**GIVEN RECORDS**.
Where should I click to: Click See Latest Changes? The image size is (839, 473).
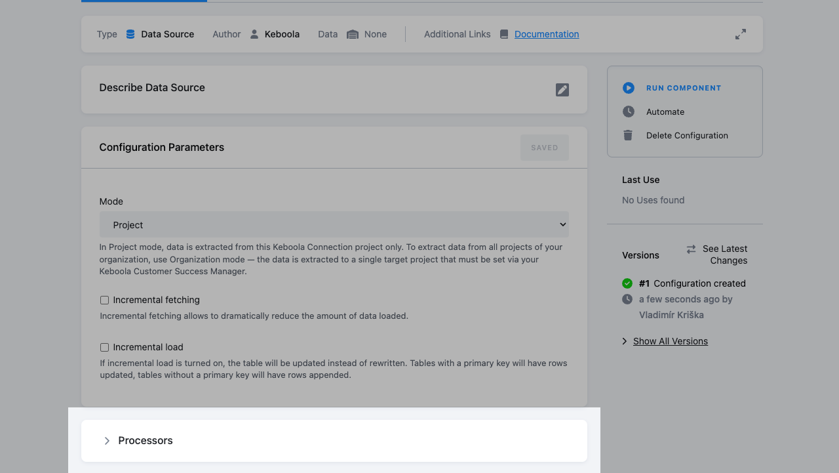point(721,255)
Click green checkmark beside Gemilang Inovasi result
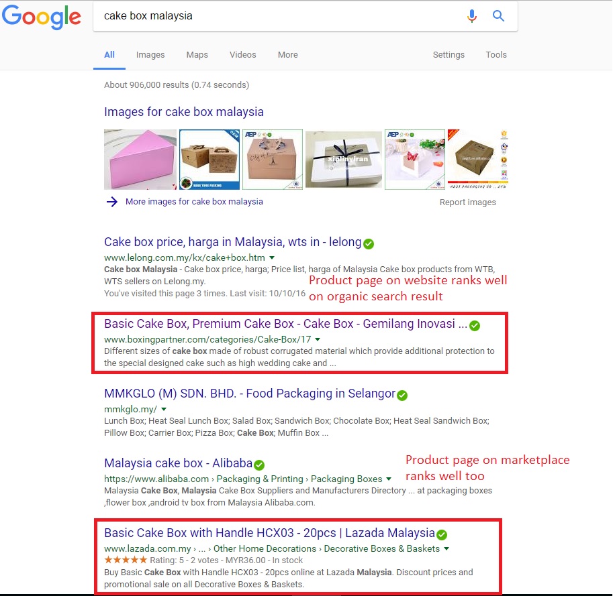This screenshot has width=613, height=596. [x=475, y=326]
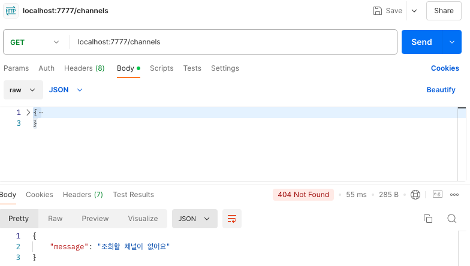Open the response search magnifier icon
The width and height of the screenshot is (470, 266).
point(452,219)
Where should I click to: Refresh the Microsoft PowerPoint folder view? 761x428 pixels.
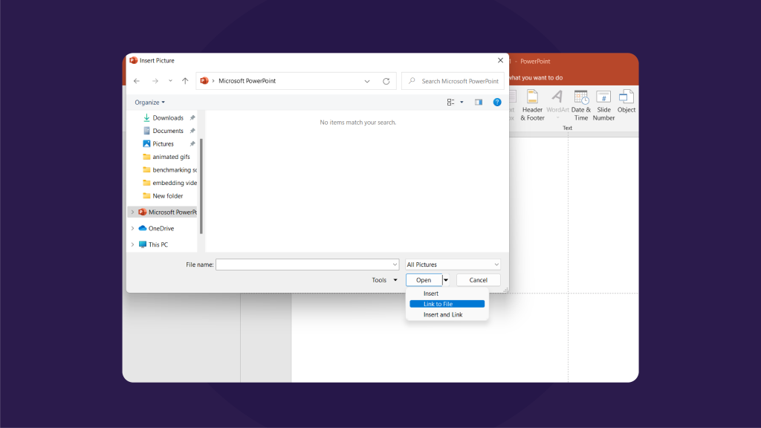386,80
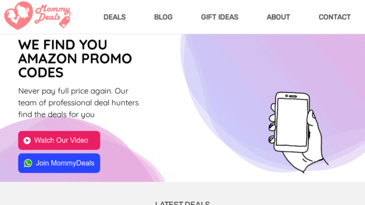The image size is (365, 205).
Task: Click the Mommy Deals script logo text
Action: (52, 14)
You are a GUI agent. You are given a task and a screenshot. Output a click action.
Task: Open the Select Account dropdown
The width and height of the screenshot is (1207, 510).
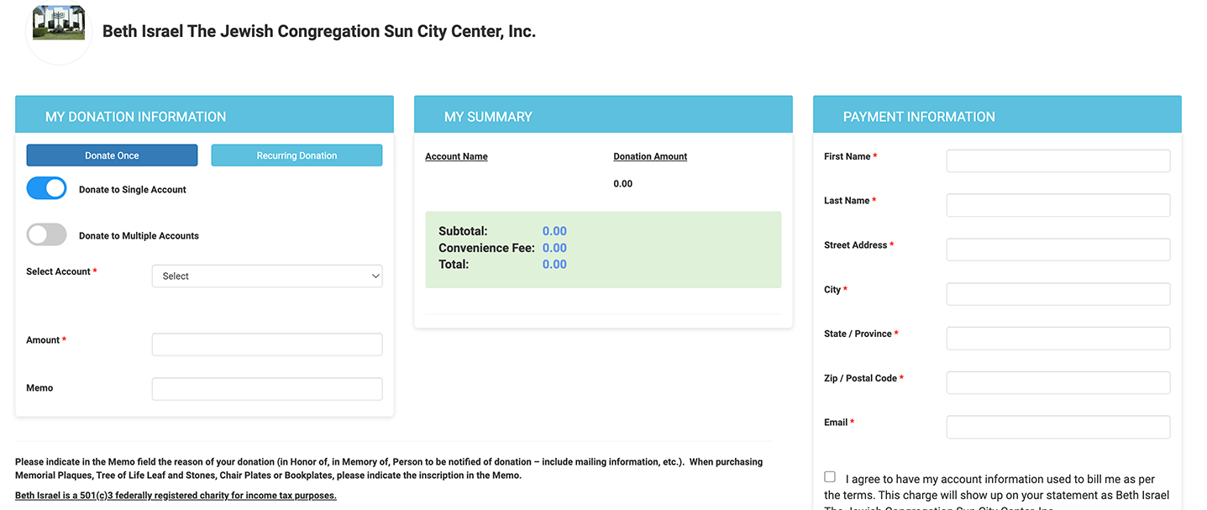(x=266, y=276)
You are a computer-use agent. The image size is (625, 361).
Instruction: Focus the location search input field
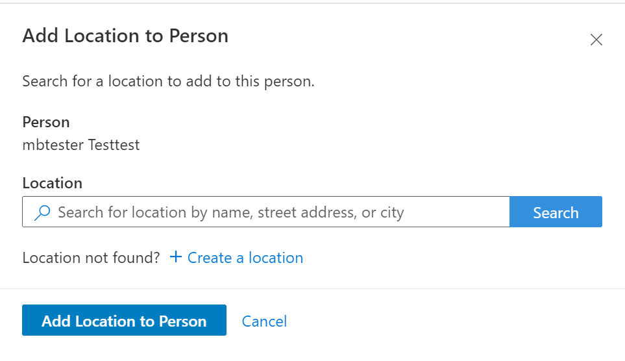tap(266, 212)
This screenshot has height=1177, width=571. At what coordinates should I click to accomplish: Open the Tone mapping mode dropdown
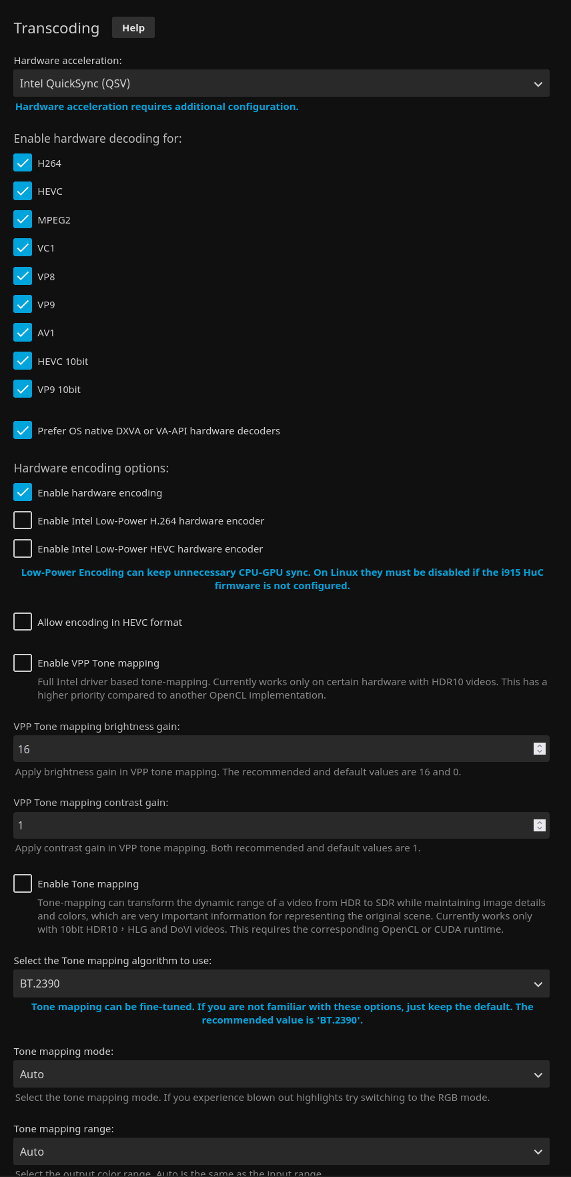point(281,1074)
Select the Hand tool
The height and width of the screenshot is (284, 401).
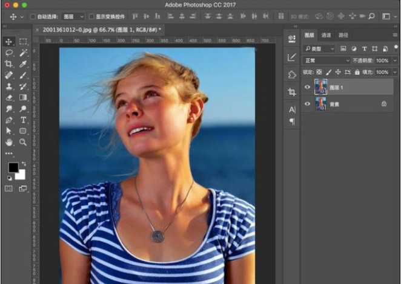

**TASK OBJECTIVE**. Set down exactly, from the line that contains "You are a GUI" through the last line of the data, each line as it stands, and leave the pictures out.

**OUTPUT BELOW**.
You are a GUI agent. You are given a task and a screenshot. Output a click action.
Task: Open the Select Account dropdown
The width and height of the screenshot is (1207, 510).
(x=266, y=276)
You are a computer-use agent. The image size is (625, 361).
Instruction: Focus the location search input field
tap(266, 212)
This screenshot has height=1177, width=571. At what coordinates should I click to accomplish: Open the Tone mapping mode dropdown
point(281,1074)
Select the Hand tool
The height and width of the screenshot is (284, 401).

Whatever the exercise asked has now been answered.